In Europe, the right of revolution may be traced back to the Magna Carta, an English charter issued in 1215, that required the King to renounce certain rights and accept that his will could be bound by the law. It included a "security clause" that gave the right to a committee of barons to overrule the will of the King through force if needed. The Magna Carta directly influenced the development of parliamentary democracy and many constitutional documents, such as the United States Constitution. end quote
the application of foucault in the direction of a statism critique through spanos under shanahan's tutelage spread many dated misconceptions in the policy debate community about foucault's relation to constitutionality. the panopticon quickly became the buzzword for coopting foucault into the old anarchy counterplan under the pretense that law is bad. actually, the foucault argument is the legal conception of power as possessed is bad. don't think the judge is the site of power in punishment since the social conservatives have now created a massive machine for punishing individuals behind closed doors and outside the law. the purpose of the law is no longer justice to decide innocence or guilt but to reform the criminal. power is not possessed. it is diffused through various social agents that subvert the basis of constitutional law through extra-legal means.
your question has become: is the constitution inherently xenophobic and thereby problematic? you try to sever your question from anti-statism and the critique of governance but generic 19th century analysis lurks in your approach.
the better question is the one put forward by foucault which asks us to trace back the origins of english constitutional liberalism to the question: how can we use the least amount of government possible? this question leads back to roman questions on the individual as the one who becomes free through an art of living that needs little governance.
?Rather than a relatively coherent doctrine, rather than a politics pursuing a certain number of more or less clearly defined goals, I would be tempted to see in liberalism a form of critical reflection on governmental practice. That criticism can come from within or without, it can rely on this or that economic theory, or refer to this or that juridical system without any necessary and one-to-one connection. The question of liberalism, understood as the question of ?too much government,? was one of the constant dimensions of that recent European phenomenon, having appeared first in England, it seems, namely, ?political life.? Indeed, it is one of the constituent elements of it, if it is the case that political life exists when governmental practice is limited in its possible excess by the fact that it is the object of public debate as to its ?good or bad,? its ?too much or too little.? (Ethics: Subjectivity and Truth, Essential Works of Foucault, 1954-1984, volume 1, p. 77)

☆ ☆ ☆ ☆

▶ [WORK ORDER A]:
Write out the stretch of the Foucault passage from "your question has" through "in your approach.".
▶ [WORK ORDER B]:
Answer these questions using the Foucault passage:
(i) In what year was the Magna Carta issued?
(ii) What became the buzzword for coopting Foucault into the old anarchy counterplan?
(iii) On what page of the cited volume does the closing quotation appear?

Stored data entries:
☆ ☆ ☆ ☆

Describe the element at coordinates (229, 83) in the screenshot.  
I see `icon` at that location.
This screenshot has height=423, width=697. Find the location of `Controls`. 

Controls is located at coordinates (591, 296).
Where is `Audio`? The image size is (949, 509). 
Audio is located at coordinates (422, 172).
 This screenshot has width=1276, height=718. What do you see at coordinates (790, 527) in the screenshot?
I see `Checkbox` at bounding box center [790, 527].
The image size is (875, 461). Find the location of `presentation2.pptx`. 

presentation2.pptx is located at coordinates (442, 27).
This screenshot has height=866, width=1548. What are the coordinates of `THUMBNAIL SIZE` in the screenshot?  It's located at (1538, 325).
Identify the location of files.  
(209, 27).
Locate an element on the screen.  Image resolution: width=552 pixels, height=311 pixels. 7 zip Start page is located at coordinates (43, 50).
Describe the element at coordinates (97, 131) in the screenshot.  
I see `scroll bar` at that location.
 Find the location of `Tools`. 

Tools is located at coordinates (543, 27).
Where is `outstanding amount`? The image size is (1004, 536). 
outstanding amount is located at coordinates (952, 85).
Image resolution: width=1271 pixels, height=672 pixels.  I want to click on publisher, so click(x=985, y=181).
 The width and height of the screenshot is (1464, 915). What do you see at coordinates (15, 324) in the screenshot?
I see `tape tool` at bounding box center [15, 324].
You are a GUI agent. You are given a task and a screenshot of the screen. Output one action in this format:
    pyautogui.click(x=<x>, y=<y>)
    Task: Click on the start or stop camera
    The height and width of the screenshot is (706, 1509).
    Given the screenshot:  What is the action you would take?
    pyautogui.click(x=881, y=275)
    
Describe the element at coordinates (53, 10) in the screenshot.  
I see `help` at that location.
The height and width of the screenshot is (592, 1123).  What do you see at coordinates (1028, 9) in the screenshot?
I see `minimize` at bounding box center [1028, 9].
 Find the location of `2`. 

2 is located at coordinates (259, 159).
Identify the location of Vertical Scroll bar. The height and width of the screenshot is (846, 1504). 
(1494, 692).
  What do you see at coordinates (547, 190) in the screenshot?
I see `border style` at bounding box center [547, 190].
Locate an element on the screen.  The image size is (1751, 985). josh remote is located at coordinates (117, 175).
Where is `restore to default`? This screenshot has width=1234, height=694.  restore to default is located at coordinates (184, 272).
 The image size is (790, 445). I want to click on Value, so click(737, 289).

☆ ☆ ☆ ☆

▶ [YOUR RESPONSE A]:
your question has become: is the constitution inherently xenophobic and thereby problematic? you try to sever your question from anti-statism and the critique of governance but generic 19th century analysis lurks in your approach.

▶ [YOUR RESPONSE B]:
(i) 1215
(ii) The panopticon
(iii) Page 77